O documentário, que está agora passando na HBO, é fruto de um TCC de quatro estudantes americanos que tentam entender por que os filmes de Hughes continuam tão atuais e por que ele se desligou do mundo de Hollywood, mesmo com uma fila de interessados em filmar um roteiro seus. Desde o início da década de 1990, quando ajudou o sucesso de "Esqueceram-se de Mim", Hughes sumiu.

O filme traz entrevistas com vários atores que ficaram conhecidos por participarem dos filmes de Hughes. Pode-se ver como Cameron, o melhor amigo de Ferris Bueller, está, como os anos passaram para Allyson e para o rebelde John Bender. Vale mais pela curiosidade do que pela complexidade.

É um bom passatempo, mas peca em vários detalhes. Não há entrevistas com os principais atores lançados por Hughes. A saber: Mathew Brodderick, Molly Ringwald e Anthony Michael Hall. Não há várias explicações da complexidade de Hughes que deixou de falar com sua estrela. A razão? Difícil ainda de saber. Talvez o encanto de Hughes por Molly tenha se desfeito, quando a estrela fora dos padrões normais começou a sair com Hall, seu parceiro das telas. "Acho que ele não gostou", disse ela em entrevista para a imprensa americana.
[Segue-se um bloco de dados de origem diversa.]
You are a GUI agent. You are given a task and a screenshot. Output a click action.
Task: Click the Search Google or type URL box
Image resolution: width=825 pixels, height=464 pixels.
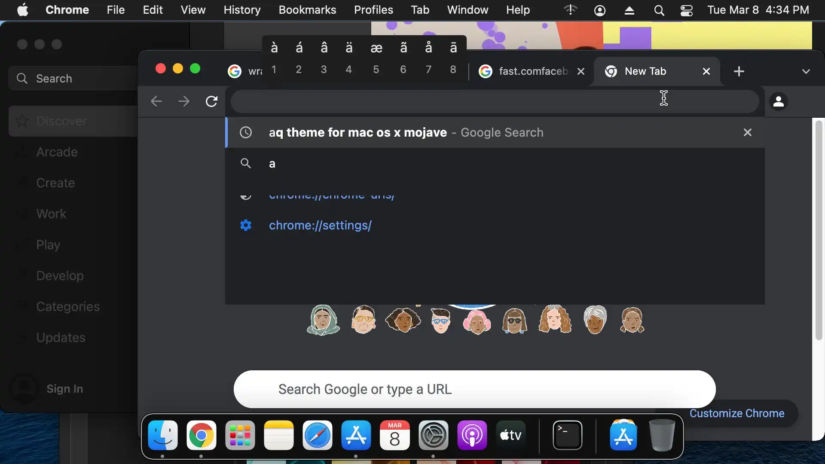pyautogui.click(x=474, y=389)
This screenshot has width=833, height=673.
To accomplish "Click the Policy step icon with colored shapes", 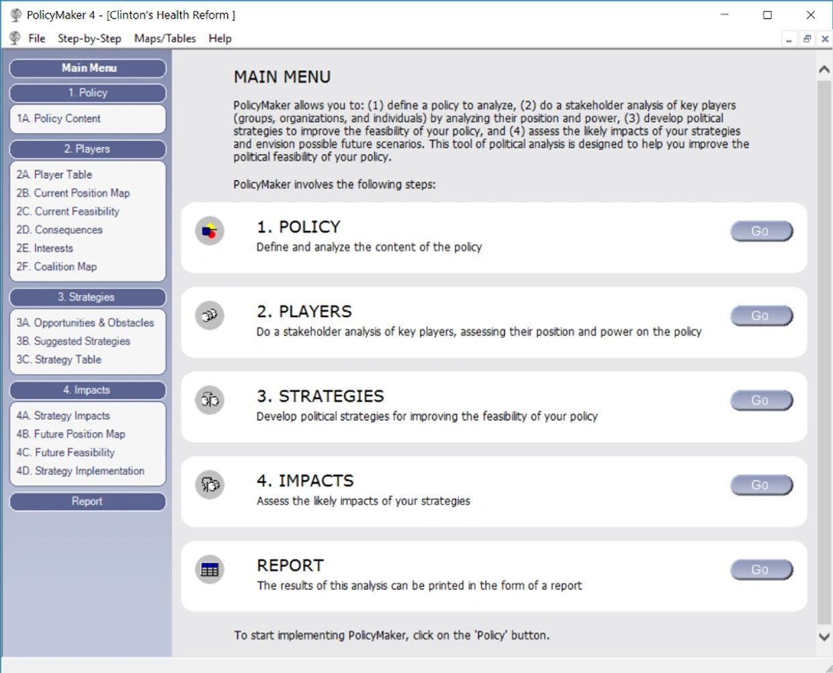I will (210, 232).
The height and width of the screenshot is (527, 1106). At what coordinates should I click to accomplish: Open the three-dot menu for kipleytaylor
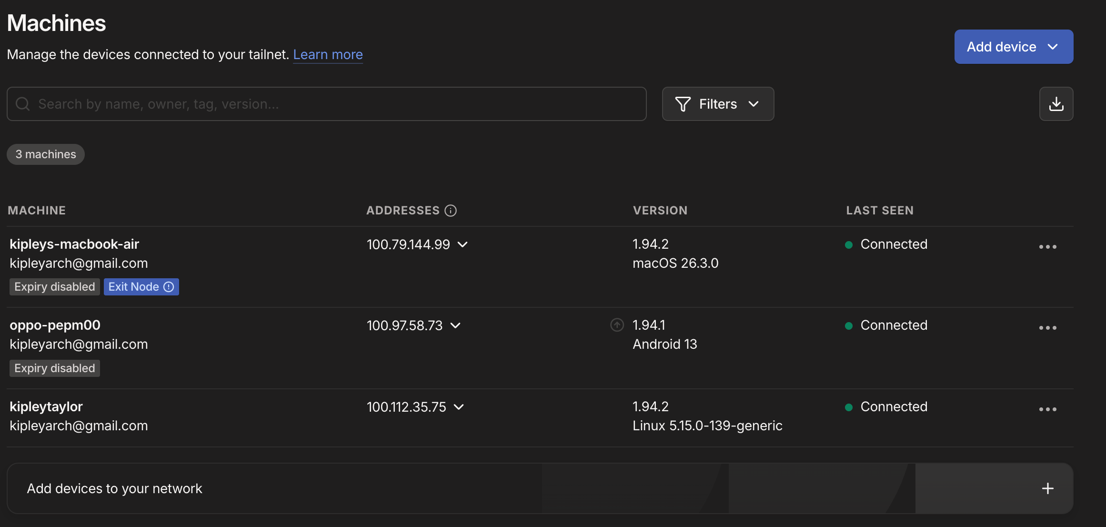[1047, 409]
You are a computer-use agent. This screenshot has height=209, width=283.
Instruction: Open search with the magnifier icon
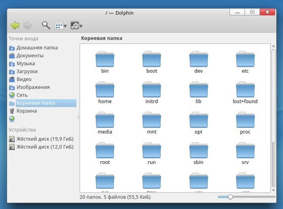tap(46, 26)
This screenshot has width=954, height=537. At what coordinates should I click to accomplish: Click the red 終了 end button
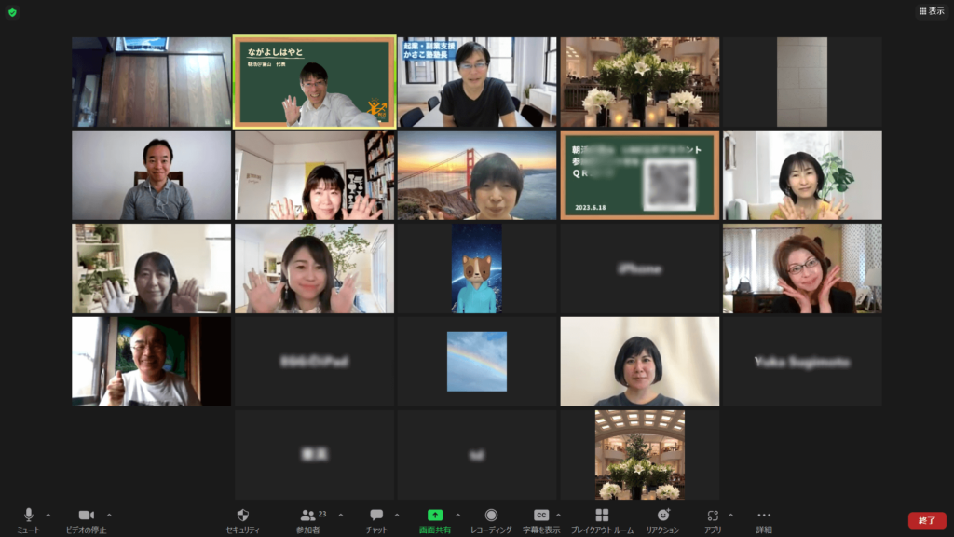pyautogui.click(x=927, y=520)
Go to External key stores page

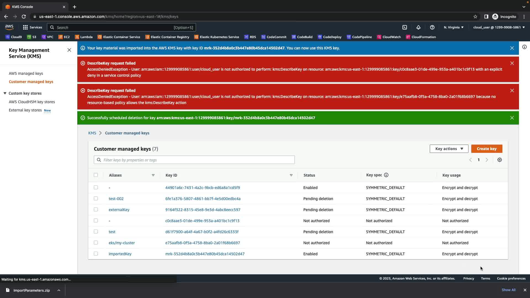(25, 110)
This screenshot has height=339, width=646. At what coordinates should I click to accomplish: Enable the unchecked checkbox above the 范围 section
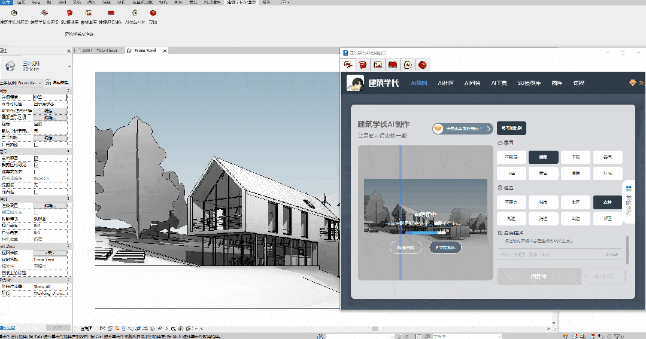click(37, 145)

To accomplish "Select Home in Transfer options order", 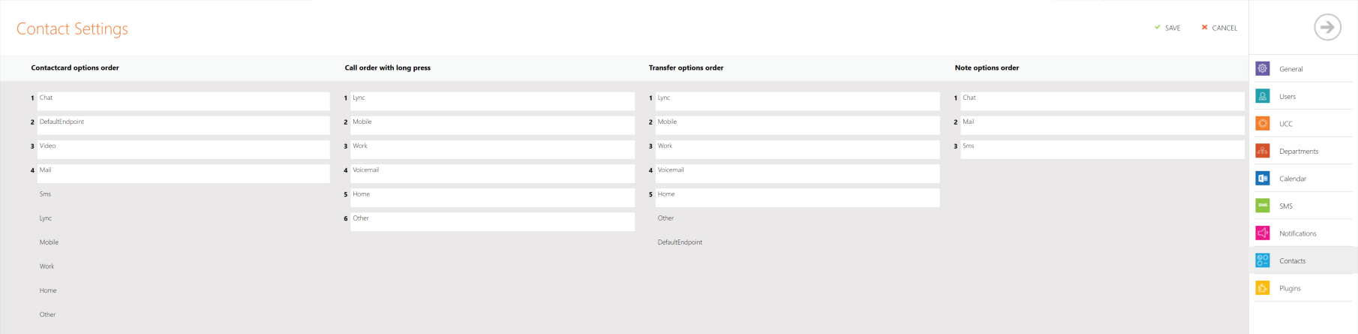I will (x=797, y=197).
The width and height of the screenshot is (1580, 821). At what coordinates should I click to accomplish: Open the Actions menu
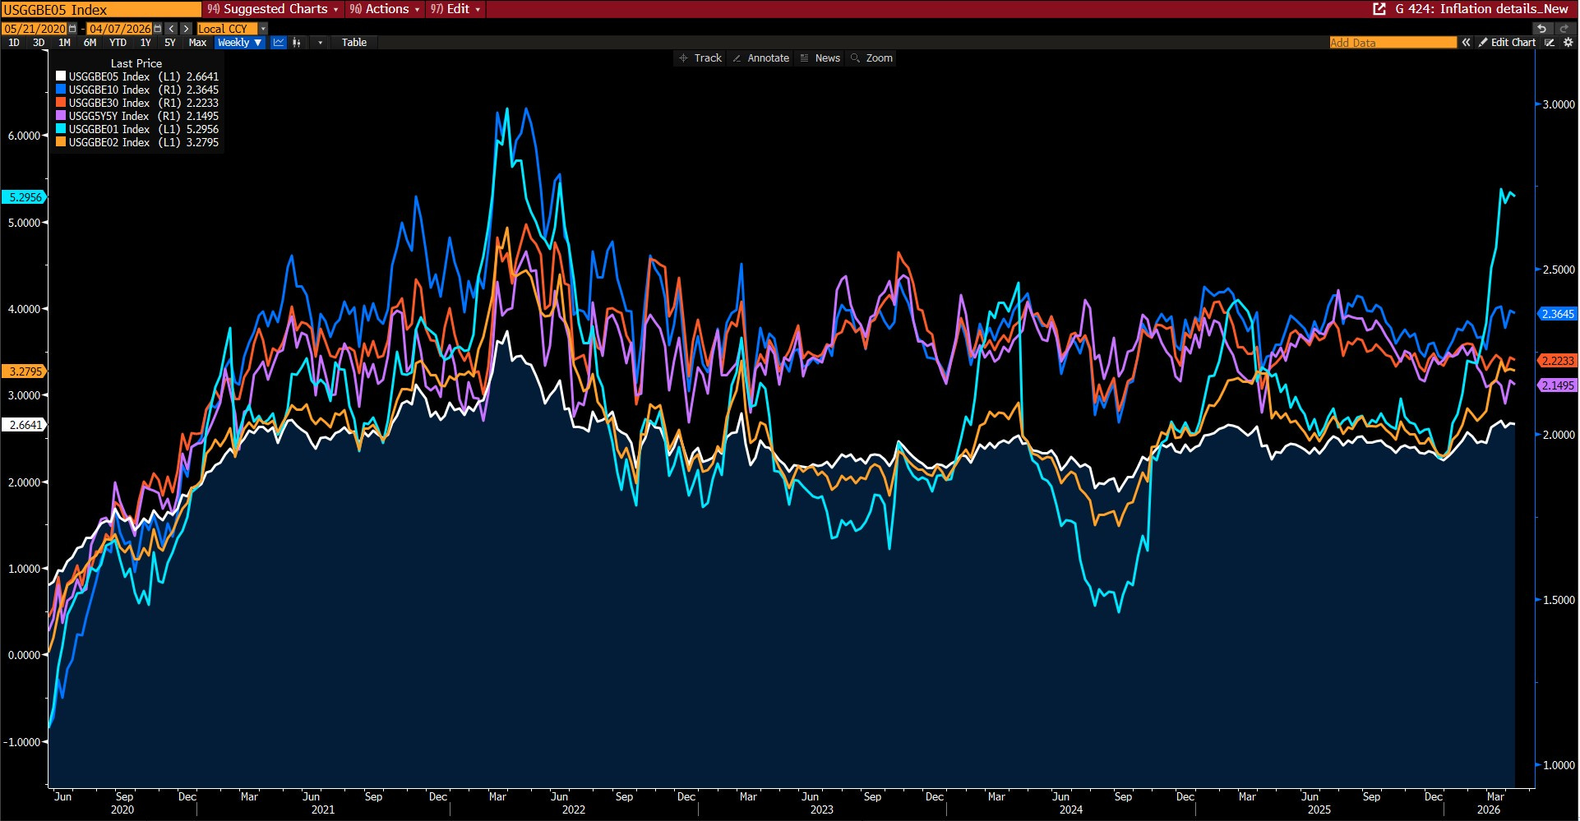click(384, 9)
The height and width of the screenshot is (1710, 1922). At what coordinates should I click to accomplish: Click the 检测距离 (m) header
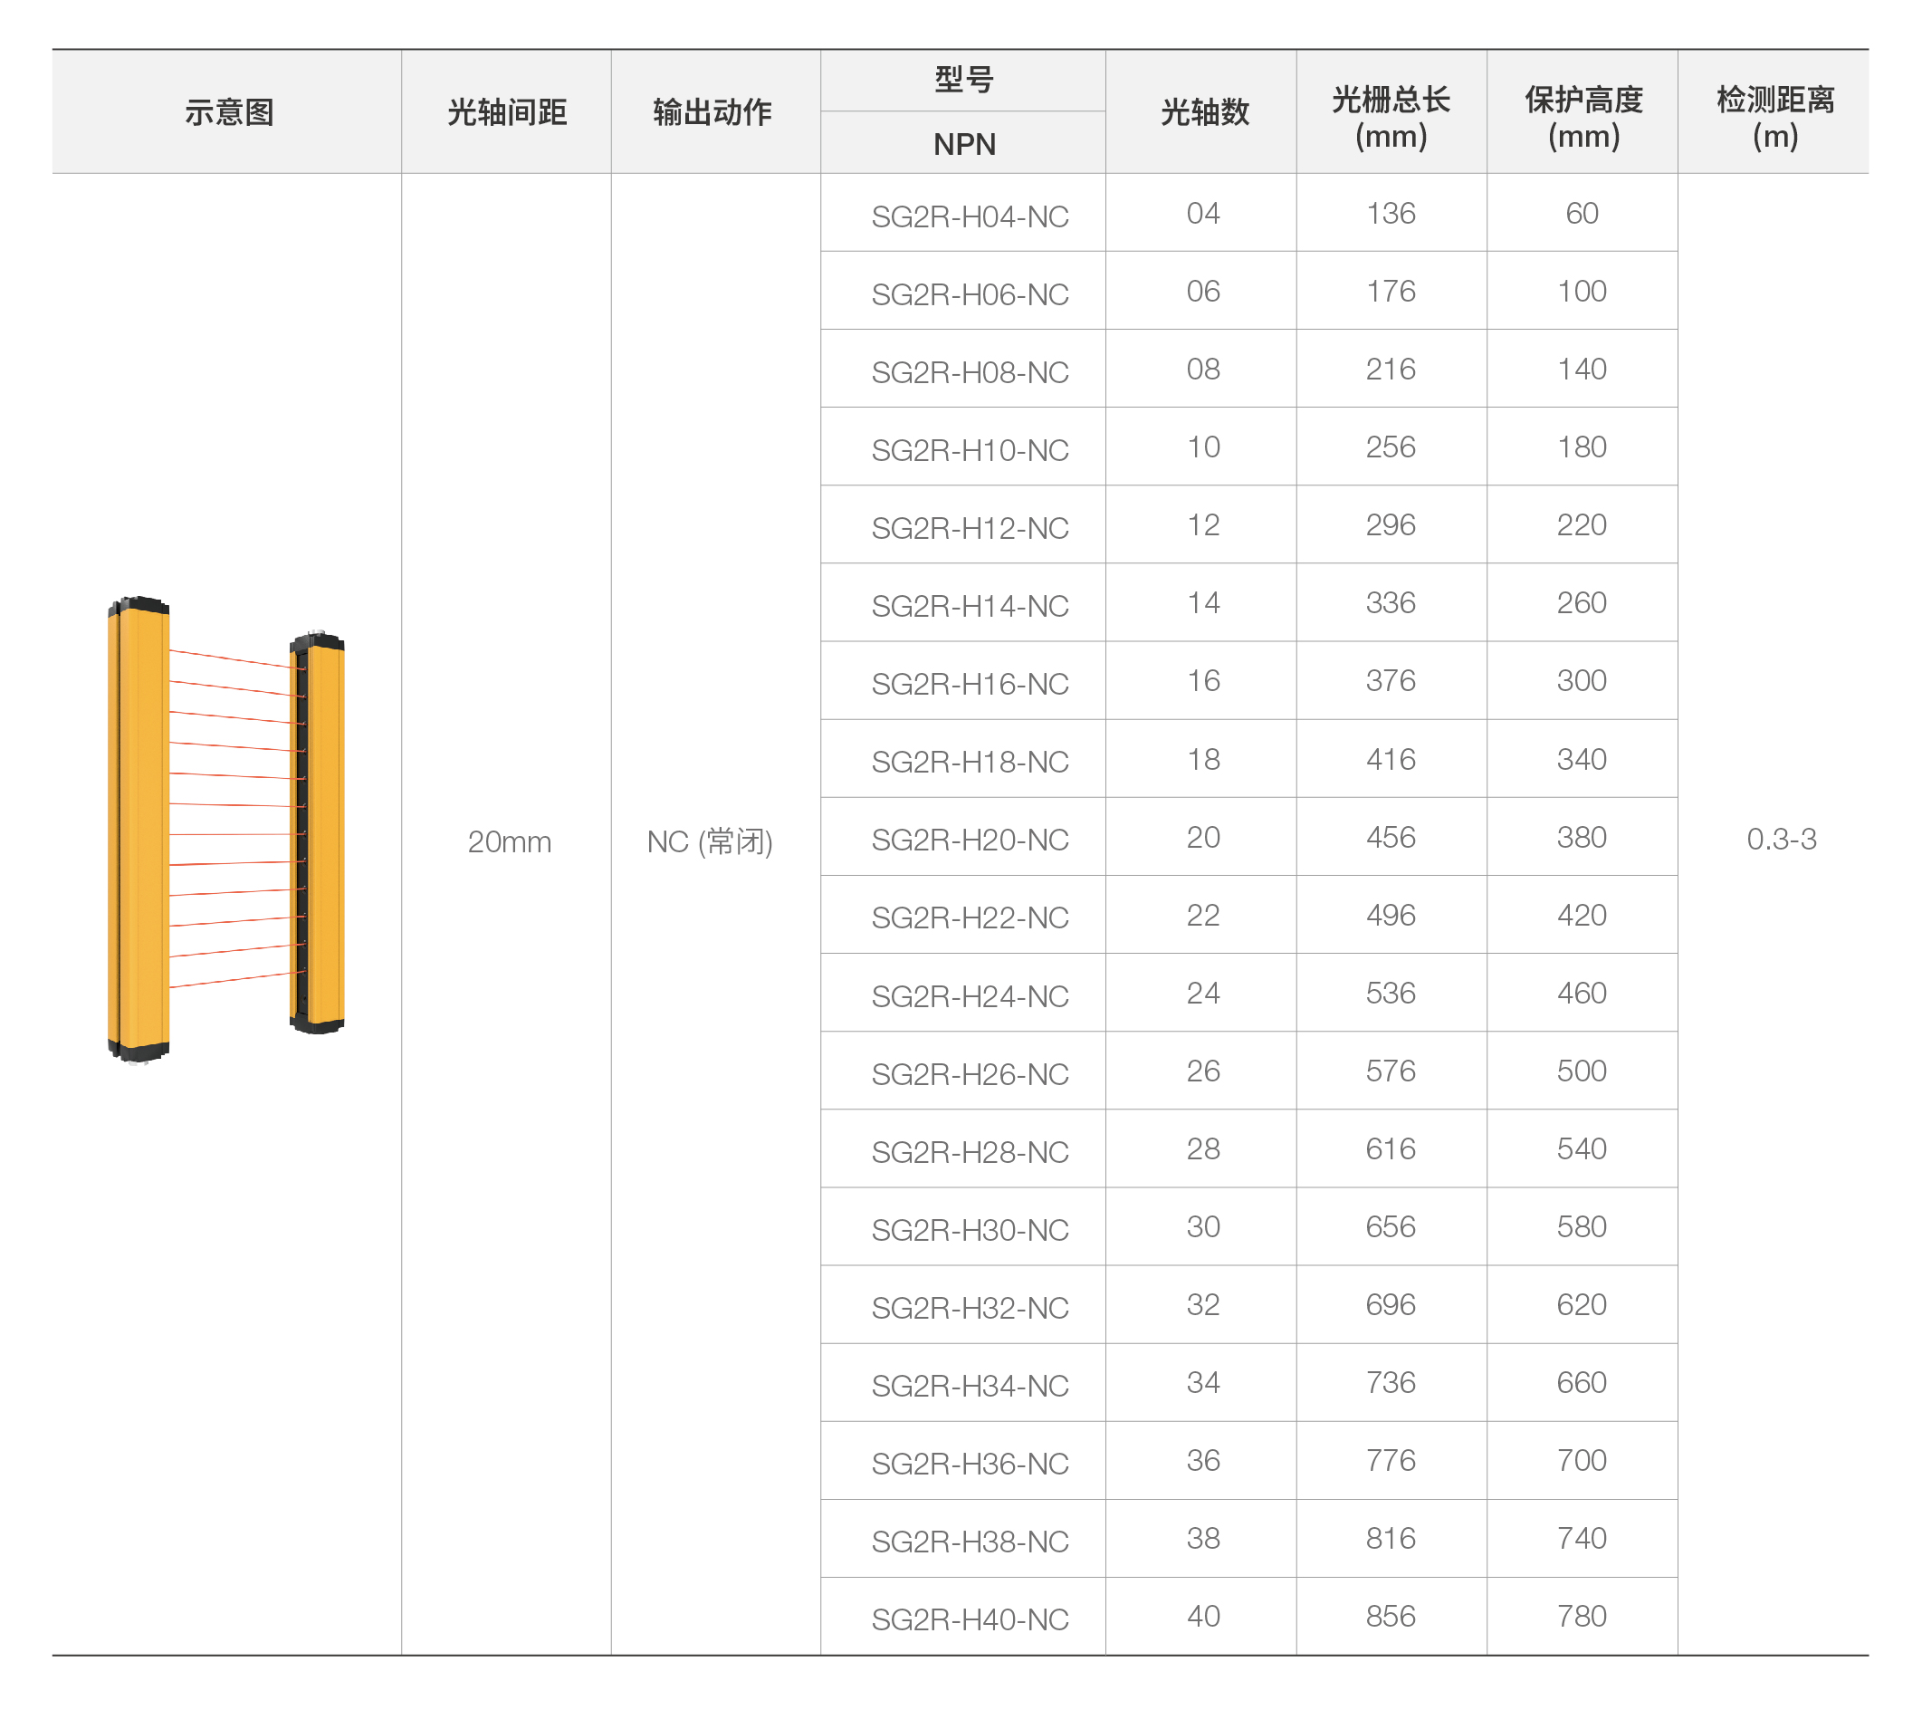1774,117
Hall seria a escolha para ser Fereis Bueller, mas o ator suspeita que entrevistas na imprensa dizendo que ele queria trabalhar com outros diretores azedaram o clima com Hughes, que foi atrás de Mathew Brodderick. Não há nada também sobre outro episódio que pode explicar a relação de Hughes com os grandes estúdios de Hollywood. Na metade da década de 80, fez o roteiro de "A Garota de Rosa Shocking". Escreveu duas versões de final, mas ficou puto quando viu que o estúdio tinha decidido fazer com que Molly Ringwald ficasse com o garoto rico e não com seu amigo nerd.


Um ano depois, Hughes resolveu produzir "Alguém Muito Especial", no qual dá o troco: o personagem de Eric Stoltz faz de tudo para ficar com a garota famosa e rica, mas no fim deixa-a para ficar com a amiga nerd.

Aos que quiserem saber mais sobre Hughes e sobre os detalhes que não estão no documentário, basta ler essa ótima matéria da Vanity Fair com entrevistas com a família Hughes e com atores e amigos dele, feita logo após o infarto fulminante que o matou há 4 anos. Leia aqui. Hughes parou de trabalhar para Hollywood, mas nunca parou de escrever. Pena que deixou no caminho milhões de órfãos.